Dataset items
▬▬▬

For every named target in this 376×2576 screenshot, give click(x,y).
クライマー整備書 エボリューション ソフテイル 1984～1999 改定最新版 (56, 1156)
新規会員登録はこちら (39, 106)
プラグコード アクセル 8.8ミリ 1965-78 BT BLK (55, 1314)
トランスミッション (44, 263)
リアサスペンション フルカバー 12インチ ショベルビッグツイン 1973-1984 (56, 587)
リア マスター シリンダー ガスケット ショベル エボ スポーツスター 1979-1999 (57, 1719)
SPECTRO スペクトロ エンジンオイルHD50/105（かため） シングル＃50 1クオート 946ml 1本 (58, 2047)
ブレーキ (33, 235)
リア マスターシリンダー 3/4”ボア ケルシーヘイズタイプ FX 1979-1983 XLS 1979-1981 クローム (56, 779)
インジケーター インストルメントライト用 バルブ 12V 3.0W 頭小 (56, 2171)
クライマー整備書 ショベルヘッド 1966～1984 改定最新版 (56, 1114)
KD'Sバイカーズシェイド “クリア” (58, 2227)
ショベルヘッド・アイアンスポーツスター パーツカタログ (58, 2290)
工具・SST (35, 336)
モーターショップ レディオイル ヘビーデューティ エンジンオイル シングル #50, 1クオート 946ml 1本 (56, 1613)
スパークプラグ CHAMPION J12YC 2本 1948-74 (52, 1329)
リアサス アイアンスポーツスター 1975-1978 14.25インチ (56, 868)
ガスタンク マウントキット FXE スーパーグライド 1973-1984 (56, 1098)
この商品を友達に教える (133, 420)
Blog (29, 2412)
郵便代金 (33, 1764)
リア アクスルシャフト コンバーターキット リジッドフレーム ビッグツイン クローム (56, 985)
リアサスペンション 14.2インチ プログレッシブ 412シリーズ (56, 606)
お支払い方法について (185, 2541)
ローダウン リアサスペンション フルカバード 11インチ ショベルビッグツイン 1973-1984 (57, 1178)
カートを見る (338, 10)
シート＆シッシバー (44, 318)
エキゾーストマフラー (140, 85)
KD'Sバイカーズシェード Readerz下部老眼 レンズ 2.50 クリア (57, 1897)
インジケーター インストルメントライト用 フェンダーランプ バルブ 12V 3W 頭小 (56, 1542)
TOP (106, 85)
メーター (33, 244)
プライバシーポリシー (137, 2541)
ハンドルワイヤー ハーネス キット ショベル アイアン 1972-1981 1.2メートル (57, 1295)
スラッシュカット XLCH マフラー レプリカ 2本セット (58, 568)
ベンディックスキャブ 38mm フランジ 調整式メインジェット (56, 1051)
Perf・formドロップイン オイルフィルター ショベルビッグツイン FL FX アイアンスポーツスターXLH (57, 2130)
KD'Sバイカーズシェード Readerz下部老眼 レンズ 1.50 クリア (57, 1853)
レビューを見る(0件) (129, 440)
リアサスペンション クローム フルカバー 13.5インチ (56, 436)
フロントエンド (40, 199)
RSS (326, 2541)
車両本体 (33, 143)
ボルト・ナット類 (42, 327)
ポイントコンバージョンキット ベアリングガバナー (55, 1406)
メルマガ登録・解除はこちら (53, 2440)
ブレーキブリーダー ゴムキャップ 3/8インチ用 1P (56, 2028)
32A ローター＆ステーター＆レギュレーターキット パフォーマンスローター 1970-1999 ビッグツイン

▬▬▬

» Problem to work on: Where a line of the data above includes "改定最新版", copy that line.

» Reply to the task:
クライマー整備書 エボリューション ソフテイル 1984～1999 改定最新版 (56, 1156)
クライマー整備書 ショベルヘッド 1966～1984 改定最新版 (56, 1114)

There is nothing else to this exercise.